Here's reference code and the variables I was thinking about
are we basing sim_xp on 29000 or the highest xp a player has? If it's the highest xp a player has, then it's reporting a value not capped at 20.
Also.
does get_double_level_from_xp cap at 20? If so... then one part of the formula isn't capped at 20 and the other part is.
In fact, if any number in this formula that returns a value that is later based on a level, should be capped at 20.
double simulate_skill_gain(int xp, int rate)
{ if (xp >= max_xp)
return 20.0 / 20.0;
if (rate == 0)
return get_double_level_from_xp(xp) / 20.0; // Obviously stays the same.
int sim_xp = max_xp; // 29k seems like a good value to me.
sim_xp = (sim_xp / 100.0) * rate; // This is how much XP will go towards skill learning.
int total_xp = sim_xp;
double ret = 0.0;
//int curr_level = get_level_from_xp(xp);
double curr_level = get_double_level_from_xp(xp);
int curr_xp = xp;
while ((sim_xp > 0) && (curr_level < 20.0))

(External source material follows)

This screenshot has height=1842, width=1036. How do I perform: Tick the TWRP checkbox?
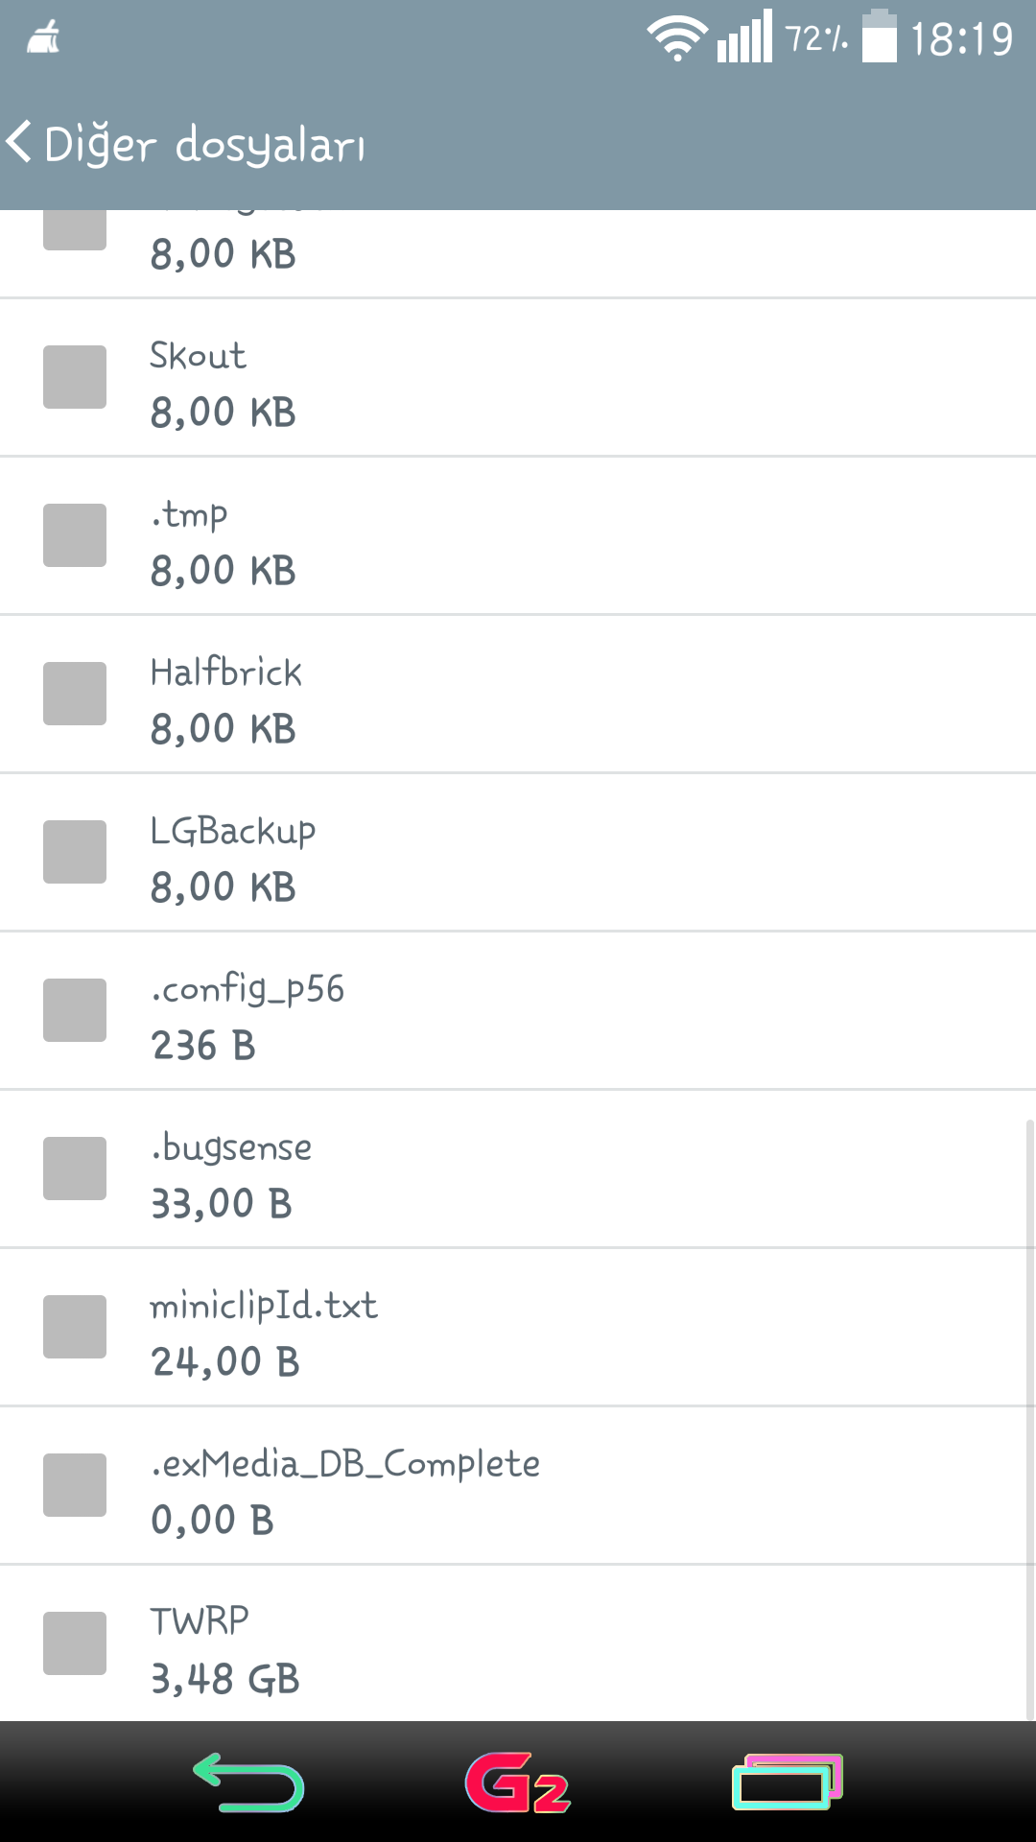[x=75, y=1643]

{ int xp_gap = xp_levels[int(curr_level)+1] - curr_xp; // How much XP till mext level?
if (xp_gap > sim_xp)
xp_gap = sim_xp;
ret += xp_gap * curr_level;
curr_level++;
curr_xp = xp_levels[int(curr_level)];
sim_xp -= xp_gap;
}
if (sim_xp > 0)
ret += 20 * sim_xp;
ret /= total_xp;
ret /= 20.0;
return ret;
}
However, I am also working on a transformation formula for skills in general. Above Median = 50% to 100%, and <= median equals the old value factored by a number that targets an overall mean of .5, this should address the issue with [>median] skills all being grouped at 95% to 100% range.
Update:I got a formula that transforms the lower range <=median (post ecdf/rank %).
These numbers work with the ecdf/rank% we derive, not the raws.
x = x,y in our skills*dwarfs matrix
It's based on the : sumif(x > median) / total count (aka dwarfs * skills).
difference from the same formula post conversion for >Median (which we derive first).
So this difference measures the % change in the upper (aka >Median) values, that needs to be carried over when transforming the lower (aka <= median) values, so we double the difference [of the means], let's call this factorValue.
factorValue = 1 /factorValue for values <=median.
This preserves ~.5 mean and spreads all the >median skills to 50 to 100%, and those values that were <= median are 0 to 50% respectively.
I sent Splinterz a spreadsheet breakdown (sorry, I don't have matlab, closest thing I could get my hands on would be r-project, but I don't think it's necessary).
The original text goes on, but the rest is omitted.